Dynamic sequencing with a single query

It is a known trick to use a session variables for dynamically counting/sequencing rows. The way to go is to SET a variable to zero, then use arithmetic within assignment to increment its value for each row in the SELECTed rows.

For example, the following query lists the top 10 populated countries, using MySQL’s world database:

SELECT Code, Name, Population
FROM Country ORDER BY Population DESC LIMIT 10;

+------+--------------------+------------+
| Code | Name               | Population |
+------+--------------------+------------+
| CHN  | China              | 1277558000 |
| IND  | India              | 1013662000 |
| USA  | United States      |  278357000 |
| IDN  | Indonesia          |  212107000 |
| BRA  | Brazil             |  170115000 |
| PAK  | Pakistan           |  156483000 |
| RUS  | Russian Federation |  146934000 |
| BGD  | Bangladesh         |  129155000 |
| JPN  | Japan              |  126714000 |
| NGA  | Nigeria            |  111506000 |
+------+--------------------+------------+

The results do not provide any sequence number. Nor does the table have an AUTO_INCREMENT or otherwise unique row number. If I were to rate the countries by population, the common trick is:

SET @rank := 0;
SELECT
  @rank := @rank+1 AS rank,
  Code, Name, Population
FROM Country ORDER BY Population DESC LIMIT 10;

+------+------+--------------------+------------+
| rank | Code | Name               | Population |
+------+------+--------------------+------------+
|    1 | CHN  | China              | 1277558000 |
|    2 | IND  | India              | 1013662000 |
|    3 | USA  | United States      |  278357000 |
|    4 | IDN  | Indonesia          |  212107000 |
|    5 | BRA  | Brazil             |  170115000 |
|    6 | PAK  | Pakistan           |  156483000 |
|    7 | RUS  | Russian Federation |  146934000 |
|    8 | BGD  | Bangladesh         |  129155000 |
|    9 | JPN  | Japan              |  126714000 |
|   10 | NGA  | Nigeria            |  111506000 |
+------+------+--------------------+------------+

The first query sets the @rank to zero, so that it is not NULL (since no arithmetic can be done with NULL).  The second query relies on its success.

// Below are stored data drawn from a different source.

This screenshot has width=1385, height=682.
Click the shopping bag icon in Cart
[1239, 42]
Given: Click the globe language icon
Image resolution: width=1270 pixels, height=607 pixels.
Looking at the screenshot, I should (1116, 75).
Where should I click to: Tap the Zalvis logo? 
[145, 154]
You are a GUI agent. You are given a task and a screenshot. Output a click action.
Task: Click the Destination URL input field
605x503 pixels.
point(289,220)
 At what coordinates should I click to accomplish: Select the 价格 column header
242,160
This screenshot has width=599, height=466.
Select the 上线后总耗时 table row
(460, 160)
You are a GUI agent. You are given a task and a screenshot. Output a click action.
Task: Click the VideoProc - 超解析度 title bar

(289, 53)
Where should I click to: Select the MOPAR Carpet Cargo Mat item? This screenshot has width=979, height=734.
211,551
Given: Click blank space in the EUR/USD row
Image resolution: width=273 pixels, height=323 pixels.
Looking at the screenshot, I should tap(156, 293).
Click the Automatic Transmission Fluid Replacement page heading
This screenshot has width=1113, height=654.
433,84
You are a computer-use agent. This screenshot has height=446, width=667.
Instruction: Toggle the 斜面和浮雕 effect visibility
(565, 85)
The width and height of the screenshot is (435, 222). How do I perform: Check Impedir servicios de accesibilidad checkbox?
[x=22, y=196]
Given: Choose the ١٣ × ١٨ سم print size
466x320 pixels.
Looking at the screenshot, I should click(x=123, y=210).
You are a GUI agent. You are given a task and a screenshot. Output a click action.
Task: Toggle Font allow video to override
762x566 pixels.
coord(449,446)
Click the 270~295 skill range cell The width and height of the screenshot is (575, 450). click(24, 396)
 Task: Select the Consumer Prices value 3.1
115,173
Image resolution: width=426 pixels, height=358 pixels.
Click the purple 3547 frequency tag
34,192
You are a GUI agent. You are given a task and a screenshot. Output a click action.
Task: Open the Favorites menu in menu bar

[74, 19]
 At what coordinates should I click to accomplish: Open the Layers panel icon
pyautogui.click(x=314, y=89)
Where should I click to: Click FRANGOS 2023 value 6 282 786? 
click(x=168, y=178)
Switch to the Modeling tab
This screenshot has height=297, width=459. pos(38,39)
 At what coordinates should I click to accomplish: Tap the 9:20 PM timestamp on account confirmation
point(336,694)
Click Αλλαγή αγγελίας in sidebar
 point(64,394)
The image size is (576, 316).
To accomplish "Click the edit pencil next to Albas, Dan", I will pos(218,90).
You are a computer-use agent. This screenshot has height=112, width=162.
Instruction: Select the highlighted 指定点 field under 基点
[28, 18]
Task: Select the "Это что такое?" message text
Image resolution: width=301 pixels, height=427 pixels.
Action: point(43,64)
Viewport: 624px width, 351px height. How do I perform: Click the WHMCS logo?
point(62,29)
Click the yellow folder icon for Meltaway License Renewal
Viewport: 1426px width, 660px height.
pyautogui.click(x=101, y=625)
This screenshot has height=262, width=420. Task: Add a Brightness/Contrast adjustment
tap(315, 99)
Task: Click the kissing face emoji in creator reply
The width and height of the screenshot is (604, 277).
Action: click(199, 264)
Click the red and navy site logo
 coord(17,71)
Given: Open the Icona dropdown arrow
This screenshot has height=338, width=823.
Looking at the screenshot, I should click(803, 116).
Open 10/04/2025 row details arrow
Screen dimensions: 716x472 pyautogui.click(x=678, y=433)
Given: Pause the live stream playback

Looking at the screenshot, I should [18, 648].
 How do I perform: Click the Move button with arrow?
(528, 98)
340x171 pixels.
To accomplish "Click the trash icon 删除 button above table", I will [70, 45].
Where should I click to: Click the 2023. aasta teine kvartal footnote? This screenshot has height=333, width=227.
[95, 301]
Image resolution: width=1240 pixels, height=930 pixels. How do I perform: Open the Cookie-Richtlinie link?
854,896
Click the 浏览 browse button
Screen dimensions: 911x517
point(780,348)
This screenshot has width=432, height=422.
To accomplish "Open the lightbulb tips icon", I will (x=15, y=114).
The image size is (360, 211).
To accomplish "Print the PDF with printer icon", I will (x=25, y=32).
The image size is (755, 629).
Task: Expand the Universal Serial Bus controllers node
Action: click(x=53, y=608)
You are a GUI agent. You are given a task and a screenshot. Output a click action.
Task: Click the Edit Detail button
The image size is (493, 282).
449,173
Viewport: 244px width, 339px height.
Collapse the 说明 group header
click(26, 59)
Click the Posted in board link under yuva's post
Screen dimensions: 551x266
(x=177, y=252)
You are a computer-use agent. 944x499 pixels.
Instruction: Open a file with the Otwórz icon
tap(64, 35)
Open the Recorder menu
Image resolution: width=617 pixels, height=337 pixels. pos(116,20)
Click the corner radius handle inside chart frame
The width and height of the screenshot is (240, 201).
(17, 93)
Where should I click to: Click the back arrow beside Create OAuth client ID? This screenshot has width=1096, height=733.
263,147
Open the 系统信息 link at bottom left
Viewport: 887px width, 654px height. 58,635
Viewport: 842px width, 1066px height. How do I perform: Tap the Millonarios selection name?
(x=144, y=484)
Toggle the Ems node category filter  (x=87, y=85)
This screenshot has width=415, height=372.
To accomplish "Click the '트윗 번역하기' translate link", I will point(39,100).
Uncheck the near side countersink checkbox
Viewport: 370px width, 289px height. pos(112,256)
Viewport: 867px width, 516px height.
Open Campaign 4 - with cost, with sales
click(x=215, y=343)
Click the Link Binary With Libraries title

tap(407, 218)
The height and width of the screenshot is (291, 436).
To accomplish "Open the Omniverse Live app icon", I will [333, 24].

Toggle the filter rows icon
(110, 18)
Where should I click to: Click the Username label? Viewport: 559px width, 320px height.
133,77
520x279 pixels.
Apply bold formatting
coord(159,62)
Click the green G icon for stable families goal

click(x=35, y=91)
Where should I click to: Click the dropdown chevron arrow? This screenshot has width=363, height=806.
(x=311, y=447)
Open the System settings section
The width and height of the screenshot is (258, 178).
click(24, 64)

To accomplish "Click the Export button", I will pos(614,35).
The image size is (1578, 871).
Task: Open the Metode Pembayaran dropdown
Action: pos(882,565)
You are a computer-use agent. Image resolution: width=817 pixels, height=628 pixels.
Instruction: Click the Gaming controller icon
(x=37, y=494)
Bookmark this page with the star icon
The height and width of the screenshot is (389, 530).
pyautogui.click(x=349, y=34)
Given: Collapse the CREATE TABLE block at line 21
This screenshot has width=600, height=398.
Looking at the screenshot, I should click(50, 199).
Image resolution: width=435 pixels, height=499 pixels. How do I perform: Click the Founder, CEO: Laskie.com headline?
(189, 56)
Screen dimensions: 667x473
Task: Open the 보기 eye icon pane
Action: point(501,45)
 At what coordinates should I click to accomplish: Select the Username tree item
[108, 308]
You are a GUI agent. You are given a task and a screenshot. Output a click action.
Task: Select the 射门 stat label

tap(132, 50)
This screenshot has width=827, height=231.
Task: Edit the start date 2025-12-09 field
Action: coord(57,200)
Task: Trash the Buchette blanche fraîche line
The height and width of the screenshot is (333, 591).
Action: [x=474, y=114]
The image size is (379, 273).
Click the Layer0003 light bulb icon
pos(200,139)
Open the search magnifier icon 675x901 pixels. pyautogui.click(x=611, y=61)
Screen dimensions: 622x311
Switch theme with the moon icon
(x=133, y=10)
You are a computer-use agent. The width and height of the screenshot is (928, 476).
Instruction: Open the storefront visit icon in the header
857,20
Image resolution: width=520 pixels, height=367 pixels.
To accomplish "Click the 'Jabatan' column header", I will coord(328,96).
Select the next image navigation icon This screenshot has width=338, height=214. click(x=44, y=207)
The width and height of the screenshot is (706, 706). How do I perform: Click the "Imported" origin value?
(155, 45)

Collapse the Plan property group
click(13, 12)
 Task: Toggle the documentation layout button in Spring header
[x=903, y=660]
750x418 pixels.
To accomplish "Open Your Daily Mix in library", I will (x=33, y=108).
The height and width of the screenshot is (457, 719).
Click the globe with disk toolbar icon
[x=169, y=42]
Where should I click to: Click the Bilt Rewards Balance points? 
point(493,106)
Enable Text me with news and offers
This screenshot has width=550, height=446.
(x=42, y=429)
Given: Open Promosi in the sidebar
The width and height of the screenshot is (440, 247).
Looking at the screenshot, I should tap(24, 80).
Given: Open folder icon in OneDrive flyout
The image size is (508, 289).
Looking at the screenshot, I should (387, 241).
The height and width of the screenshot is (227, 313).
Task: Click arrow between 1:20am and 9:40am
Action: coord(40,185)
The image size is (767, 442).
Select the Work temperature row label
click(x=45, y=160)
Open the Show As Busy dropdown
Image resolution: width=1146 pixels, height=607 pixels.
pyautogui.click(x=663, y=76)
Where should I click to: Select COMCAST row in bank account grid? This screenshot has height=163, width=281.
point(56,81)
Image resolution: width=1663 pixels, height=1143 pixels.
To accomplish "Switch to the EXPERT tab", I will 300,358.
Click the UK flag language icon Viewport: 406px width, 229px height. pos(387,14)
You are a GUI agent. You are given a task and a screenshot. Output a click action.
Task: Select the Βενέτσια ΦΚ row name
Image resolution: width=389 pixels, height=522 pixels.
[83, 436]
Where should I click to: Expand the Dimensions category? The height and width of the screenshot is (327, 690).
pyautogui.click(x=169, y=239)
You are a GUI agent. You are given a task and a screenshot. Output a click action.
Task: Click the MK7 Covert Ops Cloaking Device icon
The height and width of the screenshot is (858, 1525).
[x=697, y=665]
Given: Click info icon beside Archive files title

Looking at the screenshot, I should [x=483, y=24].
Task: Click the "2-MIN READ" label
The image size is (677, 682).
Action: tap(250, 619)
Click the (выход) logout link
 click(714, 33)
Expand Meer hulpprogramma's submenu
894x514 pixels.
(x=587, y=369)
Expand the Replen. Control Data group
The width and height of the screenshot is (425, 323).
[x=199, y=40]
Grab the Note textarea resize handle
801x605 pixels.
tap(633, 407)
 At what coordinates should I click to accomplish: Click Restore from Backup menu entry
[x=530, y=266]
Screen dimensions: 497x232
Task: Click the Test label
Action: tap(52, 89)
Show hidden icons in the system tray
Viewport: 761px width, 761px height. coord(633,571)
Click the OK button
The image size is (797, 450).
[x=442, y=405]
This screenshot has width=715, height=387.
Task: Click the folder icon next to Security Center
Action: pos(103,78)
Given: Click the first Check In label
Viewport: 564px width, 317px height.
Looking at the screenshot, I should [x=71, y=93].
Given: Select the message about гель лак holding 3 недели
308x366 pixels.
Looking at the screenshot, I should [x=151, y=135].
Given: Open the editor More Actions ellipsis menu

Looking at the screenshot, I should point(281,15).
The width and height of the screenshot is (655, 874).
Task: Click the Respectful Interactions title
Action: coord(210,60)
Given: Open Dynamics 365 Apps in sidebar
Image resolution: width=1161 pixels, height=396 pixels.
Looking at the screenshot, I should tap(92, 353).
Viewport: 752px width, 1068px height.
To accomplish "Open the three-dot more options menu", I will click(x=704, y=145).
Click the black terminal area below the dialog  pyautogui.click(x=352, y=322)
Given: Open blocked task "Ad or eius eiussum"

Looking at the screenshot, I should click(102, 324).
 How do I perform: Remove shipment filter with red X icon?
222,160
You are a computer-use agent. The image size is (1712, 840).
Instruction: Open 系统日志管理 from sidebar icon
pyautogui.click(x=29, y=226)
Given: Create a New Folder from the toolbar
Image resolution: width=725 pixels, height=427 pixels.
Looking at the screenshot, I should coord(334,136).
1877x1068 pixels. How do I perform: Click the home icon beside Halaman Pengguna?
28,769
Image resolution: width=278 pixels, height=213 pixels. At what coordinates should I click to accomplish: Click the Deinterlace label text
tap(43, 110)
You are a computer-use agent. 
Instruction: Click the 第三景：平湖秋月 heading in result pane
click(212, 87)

Can the same be achieved with one query only? That’s more of a problem. To try this out, I log out (important, otherwise @rank still has its previous value) from my client, log in again, and try the following:

SELECT
  @rank := IFNULL(@rank,0)+1 AS rank,
  Code, Name, Population
FROM Country ORDER BY Population DESC LIMIT 10;

+------+------+--------------------+------------+
| rank | Code | Name               | Population |
+------+------+--------------------+------------+
|    1 | CHN  | China              | 1277558000 |
|    1 | IND  | India              | 1013662000 |
|    1 | USA  | United States      |  278357000 |
|    1 | IDN  | Indonesia          |  212107000 |
|    1 | BRA  | Brazil             |  170115000 |
|    1 | PAK  | Pakistan           |  156483000 |
|    1 | RUS  | Russian Federation |  146934000 |
|    1 | BGD  | Bangladesh         |  129155000 |
|    1 | JPN  | Japan              |  126714000 |
|    1 | NGA  | Nigeria            |  111506000 |
+------+------+--------------------+------------+

Ooops. When a session variable is NULL, it only gets assigned after the query completes, instead of per row. (For fun, try running the above query again in the same session, and see what values you get for @rank).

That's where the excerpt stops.